Appurtenant refers to rights or restrictions that run with the land, such as easements and covenants. An appurtenance will either benefit or burden the use or enjoyment of property by its owner and continues to do so when title passes to another.
An appurtenant easement is an easement that runs with the land. (Kazi v. State Farm Fire & Casualty Co. (2001) 24 Cal.4th 871, 881.)
Whether an easement in a given case is appurtenant or in gross is determined mainly by the nature of the right and the intention of the parties creating it. It may be said to be a general rule that an easement is never presumed to attach to the person of the grantee when it can fairly be construed to be appurtenant to some other estate. Whenever the right in question is in its nature an appropriate and useful adjunct of the land owned by the grantee of the easement, having in view his intention as to its use, and there is nothing to show that the parties intended it to be a mere personal right, it will be held to be an easement appurtenant and not in gross. (Balestra v. Button (1942) 54 Cal.App.2d 192, 198.)

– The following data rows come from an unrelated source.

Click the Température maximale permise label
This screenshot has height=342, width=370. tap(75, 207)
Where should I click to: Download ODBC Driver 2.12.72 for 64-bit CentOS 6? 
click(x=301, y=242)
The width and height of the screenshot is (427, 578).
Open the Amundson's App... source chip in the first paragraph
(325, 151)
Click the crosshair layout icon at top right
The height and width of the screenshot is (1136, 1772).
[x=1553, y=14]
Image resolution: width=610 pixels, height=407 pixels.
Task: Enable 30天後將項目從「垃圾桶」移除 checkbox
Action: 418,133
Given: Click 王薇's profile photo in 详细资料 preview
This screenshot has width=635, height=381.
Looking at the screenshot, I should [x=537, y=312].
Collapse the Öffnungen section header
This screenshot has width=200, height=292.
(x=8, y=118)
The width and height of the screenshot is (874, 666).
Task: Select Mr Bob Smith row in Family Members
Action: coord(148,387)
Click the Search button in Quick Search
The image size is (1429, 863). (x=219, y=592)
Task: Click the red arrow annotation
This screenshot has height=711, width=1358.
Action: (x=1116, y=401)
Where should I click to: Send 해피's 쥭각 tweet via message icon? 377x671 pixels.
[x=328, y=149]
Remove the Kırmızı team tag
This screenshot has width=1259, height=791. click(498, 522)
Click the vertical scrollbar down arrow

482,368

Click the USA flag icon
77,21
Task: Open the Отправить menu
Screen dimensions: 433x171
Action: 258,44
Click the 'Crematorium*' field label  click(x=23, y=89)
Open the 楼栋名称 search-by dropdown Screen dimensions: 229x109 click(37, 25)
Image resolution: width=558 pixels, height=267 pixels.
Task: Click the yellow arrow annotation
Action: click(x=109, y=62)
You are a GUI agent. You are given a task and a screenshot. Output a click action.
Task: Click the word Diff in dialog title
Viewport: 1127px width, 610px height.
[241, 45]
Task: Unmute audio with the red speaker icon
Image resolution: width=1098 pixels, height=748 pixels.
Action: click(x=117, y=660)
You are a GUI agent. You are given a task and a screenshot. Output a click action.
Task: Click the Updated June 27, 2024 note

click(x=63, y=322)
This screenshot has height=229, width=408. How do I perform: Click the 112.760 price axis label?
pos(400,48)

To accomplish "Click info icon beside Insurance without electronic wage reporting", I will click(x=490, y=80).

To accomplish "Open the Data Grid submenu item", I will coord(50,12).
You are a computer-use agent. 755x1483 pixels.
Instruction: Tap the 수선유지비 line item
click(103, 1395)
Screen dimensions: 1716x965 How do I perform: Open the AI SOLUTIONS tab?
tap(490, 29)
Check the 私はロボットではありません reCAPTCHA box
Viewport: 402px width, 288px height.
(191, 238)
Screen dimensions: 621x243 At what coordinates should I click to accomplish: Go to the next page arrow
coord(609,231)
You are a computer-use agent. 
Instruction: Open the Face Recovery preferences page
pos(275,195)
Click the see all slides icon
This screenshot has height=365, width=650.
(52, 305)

An appurtenance is something attached to something else, and has long been used in reference to land and easements. Accordingly, Civil Code § 662 defines an appurtenance to land as a thing deemed to be incidental or appurtenant to land when it is by right used with the land for its benefit, as in the case of a way, or watercourse, or of a passage for light, air, or heat. Thus, "appurtenant" denotes that the water right or interest is attached to land, but does not denote its type or scope. An appurtenant, appropriative water right is one associated with land. A right to water service can also be appurtenant to land. (Abatti v. Imperial Irrigation Dist. (2020) 52 Cal.App.5th 236, 255.)